Too Cool Trevor Sparkz—real name Trevor, but nobody’s dared call him that since middle school—goes by “Mr. Cool” because he decided the nickname fit and the world just agreed. He’ll show up to pickup games in designer shades and limited-edition kicks, sink one lazy three-pointer from way downtown, then spend the rest of the afternoon leaning against the fence like he invented winning. Sports are a prop; the real game is making sure every phone camera is pointed at him and every girl in the stands is laughing at whatever line he just dropped. Effort is for suckers. Looking effortless is the whole hustle.

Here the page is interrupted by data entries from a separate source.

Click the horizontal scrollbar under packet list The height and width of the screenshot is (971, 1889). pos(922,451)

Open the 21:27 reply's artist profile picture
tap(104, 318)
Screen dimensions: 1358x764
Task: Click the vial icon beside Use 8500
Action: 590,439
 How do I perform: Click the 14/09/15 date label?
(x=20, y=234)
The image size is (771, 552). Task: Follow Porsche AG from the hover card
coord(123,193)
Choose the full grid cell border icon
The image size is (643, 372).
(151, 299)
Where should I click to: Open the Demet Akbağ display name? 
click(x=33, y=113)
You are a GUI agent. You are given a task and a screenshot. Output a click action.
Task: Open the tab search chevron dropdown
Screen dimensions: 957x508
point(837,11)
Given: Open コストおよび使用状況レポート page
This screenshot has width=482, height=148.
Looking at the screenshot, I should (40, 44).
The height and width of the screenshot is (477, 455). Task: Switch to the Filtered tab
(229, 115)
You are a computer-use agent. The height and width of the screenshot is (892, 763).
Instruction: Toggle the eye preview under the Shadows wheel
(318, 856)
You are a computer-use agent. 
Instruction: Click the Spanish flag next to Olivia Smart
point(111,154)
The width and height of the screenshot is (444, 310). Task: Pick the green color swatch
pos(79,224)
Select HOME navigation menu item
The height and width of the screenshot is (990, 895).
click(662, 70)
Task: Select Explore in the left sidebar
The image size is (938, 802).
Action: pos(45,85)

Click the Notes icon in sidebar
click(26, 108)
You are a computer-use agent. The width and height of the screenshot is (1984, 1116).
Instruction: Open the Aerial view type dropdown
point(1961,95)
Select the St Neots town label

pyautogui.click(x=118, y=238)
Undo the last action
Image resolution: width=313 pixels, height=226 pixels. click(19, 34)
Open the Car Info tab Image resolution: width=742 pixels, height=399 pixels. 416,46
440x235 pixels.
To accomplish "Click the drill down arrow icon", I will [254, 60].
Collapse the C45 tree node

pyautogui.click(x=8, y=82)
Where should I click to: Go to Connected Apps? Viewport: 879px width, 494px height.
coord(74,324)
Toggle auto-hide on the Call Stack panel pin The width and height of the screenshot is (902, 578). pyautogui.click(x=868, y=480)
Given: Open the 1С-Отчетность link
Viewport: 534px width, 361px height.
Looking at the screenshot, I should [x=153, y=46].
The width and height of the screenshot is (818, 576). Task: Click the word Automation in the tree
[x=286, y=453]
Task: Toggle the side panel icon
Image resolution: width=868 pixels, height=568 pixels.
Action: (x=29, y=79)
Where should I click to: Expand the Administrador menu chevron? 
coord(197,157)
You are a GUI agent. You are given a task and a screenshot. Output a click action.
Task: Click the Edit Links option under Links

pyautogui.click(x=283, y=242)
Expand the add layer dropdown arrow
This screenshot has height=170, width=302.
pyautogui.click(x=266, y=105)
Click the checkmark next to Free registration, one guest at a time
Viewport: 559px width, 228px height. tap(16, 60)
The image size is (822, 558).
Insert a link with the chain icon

Dewey lives for the scoreboard. Trevor lives for the highlight reel that makes it seem like the scoreboard was never in doubt.
But late at night, when the group chat dies and the shades come off, Trevor scrolls through clips of Dewey diving for loose balls, screaming after every bucket, sweat ruining a perfectly good haircut—and something tightens in his chest. He’d rather get benched for a month than say it out loud, but sometimes he wonders what it feels like to care that much. To burn for something instead of just looking like you do. Deep down, in a place he keeps locked tighter than his sneaker collection, Trevor Sparkz wishes—just for a second—he could be the one possessed by the game instead of the one pretending he owns it.
Deep down, he admires Dewey’s passion for sports.